Nice try Barney. You will keep fudging and trying to blur the edges to suggest there is some real or legitimate doubt, even though there really isn't.

You and your like remind me of those idiots that linked vaccination to autism without evidence, leading to the deaths of hundreds of children when the effects of non-vaccination hit home.

Plainly you desperately want to do nothing more than disregard and ignore my considered legal opinion. Which is considered and complete.

What I have not had the time to do (and lord knows when I will find that much time) is to draft a full written opinion in terms I consider adequate and appropriate for internet propagation.


That does not mean for one moment that my expressed conclusions on this forum are not considered or that I have any real doubt about them either.

A legal opinion is obviously and inherently what I "think", but that opinion is
based on the evidence and research into the law, not mere prejudice. The strength of such an opinion can vary all the way from advising that the proposition sought is a dead loser, through 50/50 uncertainty to a strong winner.

In that context I have no real doubt whatsoever that the suggestion that a PRN exists in the way that you claim is wrong, misconceived and a dead loser when and if ever litigated.


But hell, what do I know, it's just my opinion you say. And I am sure you will say.... and misquote selected bits elsewhere out of context to show just how doubtful I am. To the Troll his tactics.

Ok, so you wan
t certainty, then I have already long since told you how to get it. Take it to the Supreme Court. If you are serious and
not just contumeliously mischievous it is not difficult to apply for an appropriate Declaration. It is certainly a matter of general public importance worthy of a leap-frog appeal to the Supreme Court if you are right. The various canoeing and kayaking bodies are certainly big enough and wealthy enough to be able to afford to do so. Angling would love such a well organised representative body....

It hasn't happened and won't happen because
they know exactly how much of a dead loser it is on the basis of Advice from QC's and others far more eminent and expert than me.

Short answer, "Put up or shut up".

Windy,

Thank you for your post, I do not want to quote you out of context or pick minor faults in your arguments. I understand that what you (or anyone) writes should be taken in context.
However your post seems to me to show you have misunderstood part of the case for the PRN, if you could answer the following points it would genuinely help me and others understand why you think the case for a PRN is so weak.

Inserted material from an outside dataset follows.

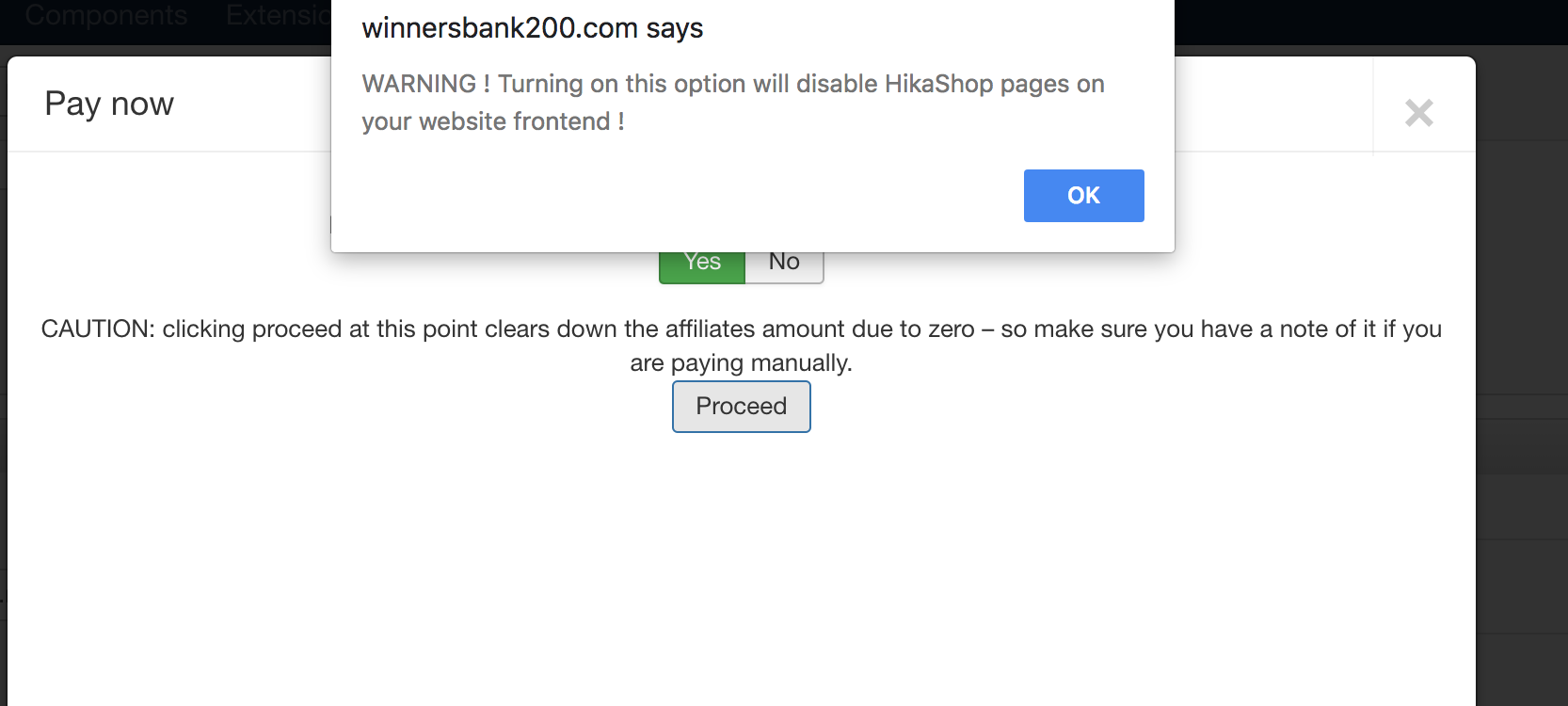Click 'your website frontend !' alert line
The width and height of the screenshot is (1568, 706).
click(492, 121)
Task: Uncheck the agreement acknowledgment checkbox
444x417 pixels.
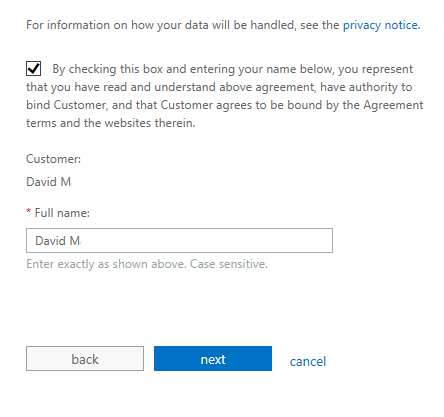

1)I am aware that the GRN is set out in various places, including publications from the BCU/CE etc, but these documents are not legally binding or enforceable. The GRN does not seem to be defined in any legal document(s). The Navigation Acts for many of the rivers with a GRN do not grant the right to navigate, but state they are an act to improve navigation. So it follows that the GRN can only exist if the PRN exists. Can you explain where the GRN is defined/created?

2)The case for the PRN does not depend on Roman Law or the Magna Carta being legally enforceable today, or even at any point in the past, they along with other historical documents, can be used to show that the PRN did exist in the past. Do you disagree with this?

3)If the PRN existed in the past why does it not exist today?

The various canoeing and kayaking bodies are certainly big enough and wealthy enough to be able to afford to do so. Angling would love such a well organised representative body
Oddly that is exactly how paddlers feel about the angling bodies.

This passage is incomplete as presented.